2021-05-24 13:53:20 | 伝統国家イギリス
 「外国人が担ったイギリスの産業」 一部引用編集簡略版

  中世以後のイギリスの経済発展は、外国人の力に負うことが大きかった。オランダ人やワロン人(ベルギー南部の人々)、フランドル人(ベルギー西部からオランダ南部、フランス北部の人々)などをはじめとする多くの外国人が、大陸からイギリスに住むことによって進んだ技術を伝えた。十四世紀から十五世紀にかけて、金貸しから徴税まで金にまつわる仕事といえば、すべて大陸からきた外国人が扱っていた。
  しかし、イギリスはこのころから外国人の力を借りることによって、原料の輸出国から製品の輸出国にかわった。なかでも原料としての羊毛から羊毛製品が輸出に占める比率が急激に高まった。一六一〇年代には、ロンドンだけに限っても、一万人以上もの外国人熟練工が働いていたことが記録されている。

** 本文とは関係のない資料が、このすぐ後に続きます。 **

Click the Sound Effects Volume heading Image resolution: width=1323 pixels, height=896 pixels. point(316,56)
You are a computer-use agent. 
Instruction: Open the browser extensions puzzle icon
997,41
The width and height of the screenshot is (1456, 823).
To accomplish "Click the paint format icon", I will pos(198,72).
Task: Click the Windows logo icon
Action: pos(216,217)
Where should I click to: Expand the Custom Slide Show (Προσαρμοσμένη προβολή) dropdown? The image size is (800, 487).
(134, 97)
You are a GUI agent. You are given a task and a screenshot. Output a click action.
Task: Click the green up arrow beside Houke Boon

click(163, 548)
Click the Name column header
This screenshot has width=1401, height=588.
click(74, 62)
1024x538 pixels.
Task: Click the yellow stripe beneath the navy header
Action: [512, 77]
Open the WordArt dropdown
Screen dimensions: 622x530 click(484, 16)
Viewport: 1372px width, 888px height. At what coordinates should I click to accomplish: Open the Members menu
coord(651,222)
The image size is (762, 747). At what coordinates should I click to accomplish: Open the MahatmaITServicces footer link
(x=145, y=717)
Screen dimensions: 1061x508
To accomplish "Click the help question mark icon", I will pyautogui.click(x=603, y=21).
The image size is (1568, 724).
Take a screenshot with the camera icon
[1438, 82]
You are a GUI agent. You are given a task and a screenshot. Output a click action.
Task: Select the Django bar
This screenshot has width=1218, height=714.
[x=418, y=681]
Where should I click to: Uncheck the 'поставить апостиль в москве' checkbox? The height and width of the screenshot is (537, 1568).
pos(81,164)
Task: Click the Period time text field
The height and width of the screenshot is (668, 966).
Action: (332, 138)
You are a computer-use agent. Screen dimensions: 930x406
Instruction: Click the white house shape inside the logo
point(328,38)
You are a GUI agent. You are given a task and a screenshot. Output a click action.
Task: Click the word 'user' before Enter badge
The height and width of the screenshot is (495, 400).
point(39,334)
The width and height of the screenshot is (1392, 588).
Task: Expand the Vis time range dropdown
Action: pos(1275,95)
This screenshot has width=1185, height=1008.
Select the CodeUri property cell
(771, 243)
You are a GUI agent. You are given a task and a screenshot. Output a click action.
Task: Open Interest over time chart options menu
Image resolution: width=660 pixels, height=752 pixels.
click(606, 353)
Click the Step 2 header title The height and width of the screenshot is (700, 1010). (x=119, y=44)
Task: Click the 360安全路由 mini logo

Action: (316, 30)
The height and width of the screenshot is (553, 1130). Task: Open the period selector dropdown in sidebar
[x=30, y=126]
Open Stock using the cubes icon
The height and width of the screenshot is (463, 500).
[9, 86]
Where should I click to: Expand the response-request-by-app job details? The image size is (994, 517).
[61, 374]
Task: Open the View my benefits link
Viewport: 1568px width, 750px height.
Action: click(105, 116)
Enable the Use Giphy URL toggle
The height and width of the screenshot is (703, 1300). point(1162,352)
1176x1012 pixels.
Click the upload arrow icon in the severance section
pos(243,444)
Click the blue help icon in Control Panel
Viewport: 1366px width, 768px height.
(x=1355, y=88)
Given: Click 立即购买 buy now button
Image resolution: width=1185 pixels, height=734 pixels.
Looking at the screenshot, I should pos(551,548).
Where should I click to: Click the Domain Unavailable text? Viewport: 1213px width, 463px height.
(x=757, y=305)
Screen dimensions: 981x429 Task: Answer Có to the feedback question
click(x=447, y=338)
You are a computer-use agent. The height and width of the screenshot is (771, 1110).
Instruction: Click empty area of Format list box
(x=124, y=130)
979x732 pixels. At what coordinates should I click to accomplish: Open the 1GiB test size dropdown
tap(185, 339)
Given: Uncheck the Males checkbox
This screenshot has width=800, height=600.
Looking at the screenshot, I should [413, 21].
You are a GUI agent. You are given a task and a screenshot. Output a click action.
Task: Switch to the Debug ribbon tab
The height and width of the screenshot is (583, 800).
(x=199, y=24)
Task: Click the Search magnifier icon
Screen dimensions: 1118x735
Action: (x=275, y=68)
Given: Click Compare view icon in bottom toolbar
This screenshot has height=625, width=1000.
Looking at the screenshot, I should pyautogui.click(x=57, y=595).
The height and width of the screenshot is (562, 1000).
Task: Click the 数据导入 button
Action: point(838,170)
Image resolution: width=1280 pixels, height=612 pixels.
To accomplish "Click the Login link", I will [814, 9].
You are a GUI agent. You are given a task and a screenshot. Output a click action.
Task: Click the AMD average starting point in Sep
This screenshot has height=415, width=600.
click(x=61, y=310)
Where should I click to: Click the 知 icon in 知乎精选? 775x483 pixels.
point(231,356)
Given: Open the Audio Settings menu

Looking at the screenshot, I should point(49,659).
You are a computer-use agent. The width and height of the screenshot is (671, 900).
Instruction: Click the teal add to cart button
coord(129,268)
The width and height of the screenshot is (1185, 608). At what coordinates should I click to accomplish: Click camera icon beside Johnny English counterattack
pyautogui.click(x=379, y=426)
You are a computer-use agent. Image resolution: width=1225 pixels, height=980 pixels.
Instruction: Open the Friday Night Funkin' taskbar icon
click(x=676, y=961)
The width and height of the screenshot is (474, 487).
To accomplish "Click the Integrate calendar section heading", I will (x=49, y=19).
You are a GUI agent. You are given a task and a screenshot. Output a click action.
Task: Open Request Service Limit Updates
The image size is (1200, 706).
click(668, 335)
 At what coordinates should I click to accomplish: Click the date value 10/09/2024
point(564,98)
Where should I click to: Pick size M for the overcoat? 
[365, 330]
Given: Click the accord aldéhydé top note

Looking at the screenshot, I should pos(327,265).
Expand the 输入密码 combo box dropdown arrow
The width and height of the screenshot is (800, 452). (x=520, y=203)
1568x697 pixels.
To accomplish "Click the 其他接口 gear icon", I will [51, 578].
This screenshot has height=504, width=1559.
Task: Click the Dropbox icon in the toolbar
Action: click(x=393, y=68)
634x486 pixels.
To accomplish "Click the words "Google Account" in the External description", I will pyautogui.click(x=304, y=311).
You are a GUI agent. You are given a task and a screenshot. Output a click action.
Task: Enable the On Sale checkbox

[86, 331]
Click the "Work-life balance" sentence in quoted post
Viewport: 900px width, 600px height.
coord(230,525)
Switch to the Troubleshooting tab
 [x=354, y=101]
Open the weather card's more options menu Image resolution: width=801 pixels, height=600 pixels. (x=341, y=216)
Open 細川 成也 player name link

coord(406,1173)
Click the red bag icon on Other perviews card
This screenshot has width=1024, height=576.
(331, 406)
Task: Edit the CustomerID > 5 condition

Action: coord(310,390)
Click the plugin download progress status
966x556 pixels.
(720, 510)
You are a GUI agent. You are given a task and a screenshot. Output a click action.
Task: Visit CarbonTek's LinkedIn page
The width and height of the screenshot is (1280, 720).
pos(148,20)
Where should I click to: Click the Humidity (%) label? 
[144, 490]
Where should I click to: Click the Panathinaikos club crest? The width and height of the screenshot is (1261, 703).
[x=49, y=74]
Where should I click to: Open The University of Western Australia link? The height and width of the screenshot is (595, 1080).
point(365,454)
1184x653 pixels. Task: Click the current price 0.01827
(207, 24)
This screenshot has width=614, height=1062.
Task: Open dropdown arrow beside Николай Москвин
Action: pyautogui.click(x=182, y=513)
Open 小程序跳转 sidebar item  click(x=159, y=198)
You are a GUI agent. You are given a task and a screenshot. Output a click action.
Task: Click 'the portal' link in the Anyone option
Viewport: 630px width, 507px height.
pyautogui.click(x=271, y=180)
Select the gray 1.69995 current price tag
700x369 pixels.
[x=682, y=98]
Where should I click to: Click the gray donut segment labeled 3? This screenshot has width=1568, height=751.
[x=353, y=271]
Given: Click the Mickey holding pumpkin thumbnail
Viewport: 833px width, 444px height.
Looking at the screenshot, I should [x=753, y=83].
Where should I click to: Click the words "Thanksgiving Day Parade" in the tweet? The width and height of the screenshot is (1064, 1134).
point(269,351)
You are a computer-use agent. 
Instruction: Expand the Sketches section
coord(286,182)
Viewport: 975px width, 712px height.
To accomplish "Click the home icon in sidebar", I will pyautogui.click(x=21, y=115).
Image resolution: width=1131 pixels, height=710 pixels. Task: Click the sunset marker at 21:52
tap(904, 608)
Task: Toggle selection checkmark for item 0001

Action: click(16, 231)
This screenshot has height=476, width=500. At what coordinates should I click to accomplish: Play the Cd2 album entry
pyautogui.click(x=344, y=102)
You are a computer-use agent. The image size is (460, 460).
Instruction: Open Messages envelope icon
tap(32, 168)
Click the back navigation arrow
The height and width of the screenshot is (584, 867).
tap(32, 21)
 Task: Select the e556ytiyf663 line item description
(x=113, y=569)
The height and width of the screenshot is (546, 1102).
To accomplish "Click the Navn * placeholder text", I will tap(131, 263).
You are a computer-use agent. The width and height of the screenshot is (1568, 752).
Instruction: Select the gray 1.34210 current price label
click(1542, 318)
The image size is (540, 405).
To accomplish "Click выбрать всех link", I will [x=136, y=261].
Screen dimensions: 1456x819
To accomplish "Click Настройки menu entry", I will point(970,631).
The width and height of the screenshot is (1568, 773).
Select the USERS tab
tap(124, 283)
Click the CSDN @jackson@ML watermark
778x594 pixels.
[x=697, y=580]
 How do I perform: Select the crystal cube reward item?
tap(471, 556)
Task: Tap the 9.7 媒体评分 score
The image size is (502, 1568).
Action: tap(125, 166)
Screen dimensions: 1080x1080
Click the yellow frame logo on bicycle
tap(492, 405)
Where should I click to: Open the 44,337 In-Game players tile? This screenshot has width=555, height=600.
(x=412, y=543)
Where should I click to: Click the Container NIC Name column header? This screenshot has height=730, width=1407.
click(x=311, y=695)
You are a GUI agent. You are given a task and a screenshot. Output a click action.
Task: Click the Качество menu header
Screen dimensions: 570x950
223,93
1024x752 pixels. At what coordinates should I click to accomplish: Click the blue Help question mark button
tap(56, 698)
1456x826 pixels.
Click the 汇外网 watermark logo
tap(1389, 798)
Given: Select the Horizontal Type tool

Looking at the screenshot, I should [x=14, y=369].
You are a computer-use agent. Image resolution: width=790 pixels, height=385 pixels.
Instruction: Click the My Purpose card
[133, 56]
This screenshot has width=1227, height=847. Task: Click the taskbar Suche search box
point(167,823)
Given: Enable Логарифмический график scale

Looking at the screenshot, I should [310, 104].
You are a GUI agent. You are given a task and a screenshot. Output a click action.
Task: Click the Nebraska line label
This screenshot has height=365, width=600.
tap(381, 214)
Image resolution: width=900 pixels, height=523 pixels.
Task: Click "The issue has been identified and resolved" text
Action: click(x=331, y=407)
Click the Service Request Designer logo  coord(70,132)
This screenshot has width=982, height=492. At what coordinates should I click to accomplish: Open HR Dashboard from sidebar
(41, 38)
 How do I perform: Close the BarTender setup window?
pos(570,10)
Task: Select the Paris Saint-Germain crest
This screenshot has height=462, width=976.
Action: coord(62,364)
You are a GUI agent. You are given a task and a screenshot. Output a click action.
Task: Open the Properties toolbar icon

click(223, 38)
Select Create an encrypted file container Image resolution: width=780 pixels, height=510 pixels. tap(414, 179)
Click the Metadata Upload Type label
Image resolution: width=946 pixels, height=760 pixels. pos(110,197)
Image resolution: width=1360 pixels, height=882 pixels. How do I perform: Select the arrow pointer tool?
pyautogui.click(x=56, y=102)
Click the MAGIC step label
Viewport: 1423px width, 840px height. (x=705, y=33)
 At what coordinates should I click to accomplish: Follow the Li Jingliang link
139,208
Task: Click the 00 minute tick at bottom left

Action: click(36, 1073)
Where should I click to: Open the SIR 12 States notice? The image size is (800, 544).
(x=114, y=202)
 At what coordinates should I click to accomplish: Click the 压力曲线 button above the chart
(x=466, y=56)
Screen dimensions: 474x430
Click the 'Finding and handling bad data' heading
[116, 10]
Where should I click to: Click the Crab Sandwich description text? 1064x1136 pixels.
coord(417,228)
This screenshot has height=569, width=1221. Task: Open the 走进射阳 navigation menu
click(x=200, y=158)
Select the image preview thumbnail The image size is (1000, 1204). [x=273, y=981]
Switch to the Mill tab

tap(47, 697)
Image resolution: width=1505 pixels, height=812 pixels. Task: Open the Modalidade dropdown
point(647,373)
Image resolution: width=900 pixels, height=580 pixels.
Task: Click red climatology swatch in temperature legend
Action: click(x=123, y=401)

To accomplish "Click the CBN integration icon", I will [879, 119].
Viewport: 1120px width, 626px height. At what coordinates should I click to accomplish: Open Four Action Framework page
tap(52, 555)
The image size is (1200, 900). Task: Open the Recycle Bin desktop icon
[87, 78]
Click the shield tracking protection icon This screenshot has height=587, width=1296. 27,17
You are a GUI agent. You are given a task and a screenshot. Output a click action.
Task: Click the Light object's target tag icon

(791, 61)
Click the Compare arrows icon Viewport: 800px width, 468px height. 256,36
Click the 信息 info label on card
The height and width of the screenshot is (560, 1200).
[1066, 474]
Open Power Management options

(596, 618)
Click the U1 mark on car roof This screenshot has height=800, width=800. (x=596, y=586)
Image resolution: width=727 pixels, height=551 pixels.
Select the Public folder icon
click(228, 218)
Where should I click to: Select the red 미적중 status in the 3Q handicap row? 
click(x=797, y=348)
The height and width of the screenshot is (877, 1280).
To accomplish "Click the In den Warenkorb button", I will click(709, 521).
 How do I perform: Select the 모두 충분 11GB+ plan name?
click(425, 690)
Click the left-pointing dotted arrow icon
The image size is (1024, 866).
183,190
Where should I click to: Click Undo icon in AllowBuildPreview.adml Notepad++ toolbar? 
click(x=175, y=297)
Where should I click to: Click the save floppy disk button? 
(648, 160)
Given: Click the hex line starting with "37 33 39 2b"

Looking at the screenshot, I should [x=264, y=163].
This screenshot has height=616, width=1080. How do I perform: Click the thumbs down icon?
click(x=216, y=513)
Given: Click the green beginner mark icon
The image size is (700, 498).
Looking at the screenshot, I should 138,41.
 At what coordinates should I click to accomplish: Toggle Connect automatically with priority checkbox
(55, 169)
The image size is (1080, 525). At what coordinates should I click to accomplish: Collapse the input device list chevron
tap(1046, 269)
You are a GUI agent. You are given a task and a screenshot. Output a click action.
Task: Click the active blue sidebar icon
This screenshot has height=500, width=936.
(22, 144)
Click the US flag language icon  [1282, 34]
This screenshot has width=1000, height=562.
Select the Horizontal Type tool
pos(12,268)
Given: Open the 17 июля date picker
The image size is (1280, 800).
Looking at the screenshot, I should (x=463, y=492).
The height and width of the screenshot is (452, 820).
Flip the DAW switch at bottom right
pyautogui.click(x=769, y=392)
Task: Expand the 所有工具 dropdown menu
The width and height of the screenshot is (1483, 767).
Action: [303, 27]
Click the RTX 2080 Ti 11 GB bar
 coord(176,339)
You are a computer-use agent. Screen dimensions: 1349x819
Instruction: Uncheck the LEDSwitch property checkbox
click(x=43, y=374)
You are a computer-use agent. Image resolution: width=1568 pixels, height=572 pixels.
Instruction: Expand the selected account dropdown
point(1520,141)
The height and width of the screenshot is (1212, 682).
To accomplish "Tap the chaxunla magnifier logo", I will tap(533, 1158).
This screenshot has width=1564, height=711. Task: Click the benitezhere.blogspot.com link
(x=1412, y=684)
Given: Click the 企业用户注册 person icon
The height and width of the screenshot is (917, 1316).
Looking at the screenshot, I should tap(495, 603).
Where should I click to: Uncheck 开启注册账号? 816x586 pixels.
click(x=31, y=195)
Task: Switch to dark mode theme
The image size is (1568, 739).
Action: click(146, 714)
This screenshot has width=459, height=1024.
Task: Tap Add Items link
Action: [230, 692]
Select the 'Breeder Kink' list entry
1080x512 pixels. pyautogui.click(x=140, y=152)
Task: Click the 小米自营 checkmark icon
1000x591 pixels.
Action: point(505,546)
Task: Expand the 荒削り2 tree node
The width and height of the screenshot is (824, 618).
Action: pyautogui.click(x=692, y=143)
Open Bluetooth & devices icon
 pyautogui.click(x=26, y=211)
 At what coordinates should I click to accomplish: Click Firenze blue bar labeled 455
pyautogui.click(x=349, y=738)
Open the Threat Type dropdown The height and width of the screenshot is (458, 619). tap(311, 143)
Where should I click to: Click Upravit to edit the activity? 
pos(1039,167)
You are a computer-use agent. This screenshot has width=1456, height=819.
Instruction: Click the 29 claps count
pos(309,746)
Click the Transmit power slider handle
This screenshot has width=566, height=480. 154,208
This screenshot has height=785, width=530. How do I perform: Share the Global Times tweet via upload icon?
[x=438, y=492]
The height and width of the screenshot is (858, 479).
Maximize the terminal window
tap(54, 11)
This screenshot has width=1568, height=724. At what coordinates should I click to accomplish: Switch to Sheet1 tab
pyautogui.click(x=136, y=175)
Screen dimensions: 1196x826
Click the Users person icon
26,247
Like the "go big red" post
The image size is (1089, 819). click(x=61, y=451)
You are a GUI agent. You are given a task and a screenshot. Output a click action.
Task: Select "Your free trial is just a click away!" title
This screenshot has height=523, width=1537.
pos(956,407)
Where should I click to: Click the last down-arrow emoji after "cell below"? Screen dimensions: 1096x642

  イギリスはローマ法王と袂を分かってから、カトリックが支配していた大陸に対して宗教的な別天地となっていた。十七世紀にはフランスから圧迫を避けた新教のユグノー(投稿者補足;宗教改革の思想家ジャン・カルヴァンの伝統を継ぐフランスのプロテスタント教会の別称。語源は明らかでない)が十万人近く、イギリスへ逃れてきた。これらの外国人労働者や起業家たちは、イギリスの羊毛、木綿、絹、ガラスをはじめとする産業を大きく発展させた。イギリスは時計をつくることができなかったが、ユグノーがロンドンをヨーロッパにおける時計づくりの中心地の一つにした。

  イギリスは着実に富を増していった。世界に先駆けて産業革命を成し遂げることができたのも、こうやって力を蓄えていったからだった。イギリスの経済史を読むと、一六八〇年には農業がイギリスの富の半分を生み出していたが、百年後の一七八〇年には農業の比率が三分の一にまで減ったと推定されている。

参考:加瀬英明著「イギリス 衰亡しない伝統国家」
 加瀬英明氏は「ブリタニカ国際大百科事典」初代編集長

10.イギリス 「貪欲な習得心」

2021-05-23 17:40:25 | 伝統国家イギリス
 「貪欲な習得心」 一部引用編集簡略版

  イギリスが発展した大きな理由の一つに、歴史を通じて外国の文化を貪欲に取り入れて、消化してきたことがある。まずイギリス人自体が、混血を繰り返してきた雑種民族である。歴史が記録される以前を省いて、イギリスがその後アジアやアフリカを統治したときのように、初めにローマ人が支配するためにやってきた。ローマ人はイギリス人が第二次世界大戦後にインドやマレーシア、ウガンダやケニアから去っていったように、五世紀に大陸へ引き揚げた。

  ローマ人はイギリスに、ロンドンと道路網とビールをもたらしたといわれる。ローマ人はビールよりはワインを好んで飲んだが、イギリスに点在するパブの先駆けである「タベルナ」(ラテン語で「食堂」)を、町や幹線道路に一定した間隔ごとにつくった。英語の「ターバン」(居酒屋)の語源となっている。イギリスのパブのサインー看板は世界の店の看板のなかでもっとも個性的で、それぞれが独自でイギリスを訪れる者の目を楽しませてくれるが、ローマ人が教えていったものである。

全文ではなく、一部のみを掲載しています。